No solo no son situaciones extraordinarias: son la principales pautas,
las fuerzas activas, de un orden en gestación. Acá reside la
peligrosidad y seriedad de la coyuntura que atraviesa el país.
Hannah Arendt inauguró una perspectiva acerca de la brutalidad de los
regímenes modernos, y la banalidad de la violencia. En desavenencia con
la filosofía política clásica, Arendt no se preguntó cómo optimizar el
funcionamiento de una forma de gobierno. Su preocupación consistía en
responder por qué funciona tan óptimamente un orden político cuando es
tan depredador y violento.
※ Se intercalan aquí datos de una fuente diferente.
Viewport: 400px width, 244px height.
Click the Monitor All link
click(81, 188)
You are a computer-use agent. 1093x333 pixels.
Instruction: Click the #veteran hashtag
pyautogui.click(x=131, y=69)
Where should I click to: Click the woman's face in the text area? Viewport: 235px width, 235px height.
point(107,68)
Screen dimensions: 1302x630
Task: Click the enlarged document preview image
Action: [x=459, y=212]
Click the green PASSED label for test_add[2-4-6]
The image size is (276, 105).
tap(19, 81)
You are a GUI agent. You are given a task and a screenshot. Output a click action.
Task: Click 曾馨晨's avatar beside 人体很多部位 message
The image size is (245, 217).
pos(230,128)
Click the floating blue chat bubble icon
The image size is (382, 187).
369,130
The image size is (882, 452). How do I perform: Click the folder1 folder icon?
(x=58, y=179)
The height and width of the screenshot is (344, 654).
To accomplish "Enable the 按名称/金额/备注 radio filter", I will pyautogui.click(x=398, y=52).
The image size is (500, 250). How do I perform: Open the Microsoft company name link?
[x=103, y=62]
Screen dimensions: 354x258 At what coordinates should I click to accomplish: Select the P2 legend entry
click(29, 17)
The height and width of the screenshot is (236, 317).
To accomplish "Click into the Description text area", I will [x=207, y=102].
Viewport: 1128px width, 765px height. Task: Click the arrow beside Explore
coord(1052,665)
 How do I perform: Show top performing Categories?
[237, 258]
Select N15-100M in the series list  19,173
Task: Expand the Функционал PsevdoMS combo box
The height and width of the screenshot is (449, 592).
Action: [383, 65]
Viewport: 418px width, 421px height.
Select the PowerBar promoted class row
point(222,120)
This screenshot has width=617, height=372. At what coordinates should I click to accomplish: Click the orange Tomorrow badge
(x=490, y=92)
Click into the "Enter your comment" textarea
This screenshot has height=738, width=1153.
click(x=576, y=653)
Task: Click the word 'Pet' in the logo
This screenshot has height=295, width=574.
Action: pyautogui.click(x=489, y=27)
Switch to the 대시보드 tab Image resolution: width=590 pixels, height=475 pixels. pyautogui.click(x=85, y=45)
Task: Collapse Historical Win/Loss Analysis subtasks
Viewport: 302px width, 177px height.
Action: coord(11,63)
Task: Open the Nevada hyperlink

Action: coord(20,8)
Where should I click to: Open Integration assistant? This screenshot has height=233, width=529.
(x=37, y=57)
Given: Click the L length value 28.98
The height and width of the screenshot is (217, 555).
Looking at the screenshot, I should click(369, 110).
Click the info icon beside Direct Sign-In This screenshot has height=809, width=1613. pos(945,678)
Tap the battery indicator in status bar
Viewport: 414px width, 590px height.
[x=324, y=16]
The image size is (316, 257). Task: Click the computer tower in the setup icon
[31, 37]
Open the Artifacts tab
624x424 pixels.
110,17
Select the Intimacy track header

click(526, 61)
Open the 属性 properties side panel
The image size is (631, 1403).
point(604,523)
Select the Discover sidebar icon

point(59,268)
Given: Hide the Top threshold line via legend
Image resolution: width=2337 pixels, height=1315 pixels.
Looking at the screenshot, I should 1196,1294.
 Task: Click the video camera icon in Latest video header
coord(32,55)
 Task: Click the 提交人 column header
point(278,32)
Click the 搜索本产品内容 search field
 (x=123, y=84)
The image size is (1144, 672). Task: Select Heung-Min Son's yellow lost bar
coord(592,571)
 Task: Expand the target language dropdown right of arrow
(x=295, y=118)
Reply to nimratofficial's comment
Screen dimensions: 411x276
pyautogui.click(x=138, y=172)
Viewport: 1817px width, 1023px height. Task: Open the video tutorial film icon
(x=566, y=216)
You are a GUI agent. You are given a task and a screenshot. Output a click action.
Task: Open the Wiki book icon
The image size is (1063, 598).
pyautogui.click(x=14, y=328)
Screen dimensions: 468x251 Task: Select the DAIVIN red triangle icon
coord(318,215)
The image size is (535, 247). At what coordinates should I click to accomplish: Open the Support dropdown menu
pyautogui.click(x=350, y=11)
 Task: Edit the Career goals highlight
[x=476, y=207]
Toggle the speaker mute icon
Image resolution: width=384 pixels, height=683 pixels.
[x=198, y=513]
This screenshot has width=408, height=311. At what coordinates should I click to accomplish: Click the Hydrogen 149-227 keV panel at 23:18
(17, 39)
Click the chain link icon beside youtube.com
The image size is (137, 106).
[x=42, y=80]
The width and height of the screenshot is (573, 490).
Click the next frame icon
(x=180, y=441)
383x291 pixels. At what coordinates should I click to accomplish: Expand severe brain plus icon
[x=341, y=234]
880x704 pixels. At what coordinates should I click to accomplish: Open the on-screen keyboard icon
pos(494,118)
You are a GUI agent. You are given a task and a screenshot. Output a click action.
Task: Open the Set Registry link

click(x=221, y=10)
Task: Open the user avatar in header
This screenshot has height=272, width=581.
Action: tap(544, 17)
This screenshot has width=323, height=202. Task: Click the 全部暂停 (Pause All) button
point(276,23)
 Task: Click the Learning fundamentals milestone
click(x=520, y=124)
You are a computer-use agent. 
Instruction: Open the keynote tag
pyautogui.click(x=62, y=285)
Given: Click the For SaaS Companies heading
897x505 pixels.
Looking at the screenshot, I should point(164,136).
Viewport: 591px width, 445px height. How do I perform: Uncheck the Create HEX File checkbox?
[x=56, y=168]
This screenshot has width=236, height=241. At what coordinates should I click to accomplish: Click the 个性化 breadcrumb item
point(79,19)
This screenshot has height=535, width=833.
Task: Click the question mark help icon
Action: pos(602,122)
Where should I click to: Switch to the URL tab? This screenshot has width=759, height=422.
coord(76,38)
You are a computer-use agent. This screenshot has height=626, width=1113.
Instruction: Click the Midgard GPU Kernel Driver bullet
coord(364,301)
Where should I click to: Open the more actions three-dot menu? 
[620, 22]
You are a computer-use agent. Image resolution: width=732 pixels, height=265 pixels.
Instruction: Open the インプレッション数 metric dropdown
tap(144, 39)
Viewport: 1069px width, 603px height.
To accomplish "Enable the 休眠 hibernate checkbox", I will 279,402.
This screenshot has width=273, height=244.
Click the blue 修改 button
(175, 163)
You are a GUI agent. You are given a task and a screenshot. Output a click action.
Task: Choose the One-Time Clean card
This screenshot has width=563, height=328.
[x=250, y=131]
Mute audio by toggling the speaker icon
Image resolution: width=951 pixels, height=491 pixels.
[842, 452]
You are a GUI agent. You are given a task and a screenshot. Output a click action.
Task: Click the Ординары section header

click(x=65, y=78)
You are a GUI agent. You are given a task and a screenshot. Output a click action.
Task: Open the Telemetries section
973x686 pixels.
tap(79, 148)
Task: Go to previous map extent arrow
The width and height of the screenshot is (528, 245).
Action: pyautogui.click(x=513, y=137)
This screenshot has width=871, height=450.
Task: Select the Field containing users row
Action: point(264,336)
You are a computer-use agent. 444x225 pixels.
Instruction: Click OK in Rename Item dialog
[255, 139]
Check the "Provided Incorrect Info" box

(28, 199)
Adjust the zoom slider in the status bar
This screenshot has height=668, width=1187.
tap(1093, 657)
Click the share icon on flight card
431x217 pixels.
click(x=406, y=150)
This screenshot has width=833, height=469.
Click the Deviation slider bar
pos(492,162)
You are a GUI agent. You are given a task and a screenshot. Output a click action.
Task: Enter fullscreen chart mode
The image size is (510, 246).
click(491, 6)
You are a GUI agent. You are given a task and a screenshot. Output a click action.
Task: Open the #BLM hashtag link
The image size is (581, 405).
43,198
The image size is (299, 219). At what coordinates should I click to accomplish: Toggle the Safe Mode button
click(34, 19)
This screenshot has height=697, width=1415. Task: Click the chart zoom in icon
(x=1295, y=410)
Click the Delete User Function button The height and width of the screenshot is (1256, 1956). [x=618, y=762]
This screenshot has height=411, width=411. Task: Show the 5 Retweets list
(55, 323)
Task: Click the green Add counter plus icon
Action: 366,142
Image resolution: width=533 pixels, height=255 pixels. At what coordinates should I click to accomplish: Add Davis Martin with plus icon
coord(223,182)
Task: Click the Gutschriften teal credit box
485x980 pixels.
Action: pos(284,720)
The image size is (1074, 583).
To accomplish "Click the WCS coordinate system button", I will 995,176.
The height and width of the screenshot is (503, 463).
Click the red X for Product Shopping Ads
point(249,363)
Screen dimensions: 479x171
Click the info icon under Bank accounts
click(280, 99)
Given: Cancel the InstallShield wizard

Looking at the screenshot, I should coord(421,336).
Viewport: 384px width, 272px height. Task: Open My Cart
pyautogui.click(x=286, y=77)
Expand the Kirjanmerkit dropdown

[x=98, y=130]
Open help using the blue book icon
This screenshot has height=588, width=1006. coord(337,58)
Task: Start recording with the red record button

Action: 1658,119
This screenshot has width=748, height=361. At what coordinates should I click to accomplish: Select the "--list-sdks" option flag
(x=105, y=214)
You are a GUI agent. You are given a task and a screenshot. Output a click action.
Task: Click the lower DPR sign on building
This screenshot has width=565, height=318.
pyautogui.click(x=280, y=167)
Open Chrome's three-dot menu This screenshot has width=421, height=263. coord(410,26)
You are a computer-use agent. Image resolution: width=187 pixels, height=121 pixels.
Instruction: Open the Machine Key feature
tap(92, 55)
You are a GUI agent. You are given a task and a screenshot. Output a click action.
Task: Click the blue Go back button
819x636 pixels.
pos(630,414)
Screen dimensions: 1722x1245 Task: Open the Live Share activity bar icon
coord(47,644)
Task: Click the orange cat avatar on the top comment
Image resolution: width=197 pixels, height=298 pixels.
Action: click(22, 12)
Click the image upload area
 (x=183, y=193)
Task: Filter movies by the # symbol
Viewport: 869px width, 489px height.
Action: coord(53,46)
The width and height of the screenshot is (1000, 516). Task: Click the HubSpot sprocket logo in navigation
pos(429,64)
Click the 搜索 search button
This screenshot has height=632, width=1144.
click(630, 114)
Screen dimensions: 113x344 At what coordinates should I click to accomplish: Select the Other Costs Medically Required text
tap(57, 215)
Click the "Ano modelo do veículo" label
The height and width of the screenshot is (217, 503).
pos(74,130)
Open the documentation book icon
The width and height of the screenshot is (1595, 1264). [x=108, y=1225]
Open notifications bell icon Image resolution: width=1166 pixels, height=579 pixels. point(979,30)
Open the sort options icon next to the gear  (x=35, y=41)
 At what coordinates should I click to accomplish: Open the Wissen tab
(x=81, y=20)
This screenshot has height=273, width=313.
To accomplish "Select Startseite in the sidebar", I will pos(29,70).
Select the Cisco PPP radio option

Esta pregunta es la que cabe formular, y con
base en el análisis sucesivo establecer criterios para una resistencia
políticamente efectiva. Sólo así se podrá evitar que “la bola de nieve
se descongele sin efecto alguno”.
Debemos asumir la
responsabilidad de sortear la impunidad del Estado. La procuración de
justicia no corre a cargo de la administración estatal. La impotencia
es la ley natural de esta administración, que sumariamente ignora a la
ciudadanía. La empresa criminal no es un traumatismo excepcional: es el
canon, y el modo predominante de “hacer negocios”. Corresponde a la
sociedad perseguir a los responsables de orquestar este estado de
corrupción, crimen y terror. La organización social a gran escala es la
condición de esta posibilidad.
La única solución para
alcanzar la justicia y evitar la “gratuidad” de la masacre en
Ayotzinapa es la transformación radical y efectiva de la esencia del
Estado. Urge pensar en común la resistencia.
El crimen de
Estado en Ayotzinapa no debe quedar impune. Una sociedad que perdona u
olvida estos crímenes está condenada a la destrucción masiva.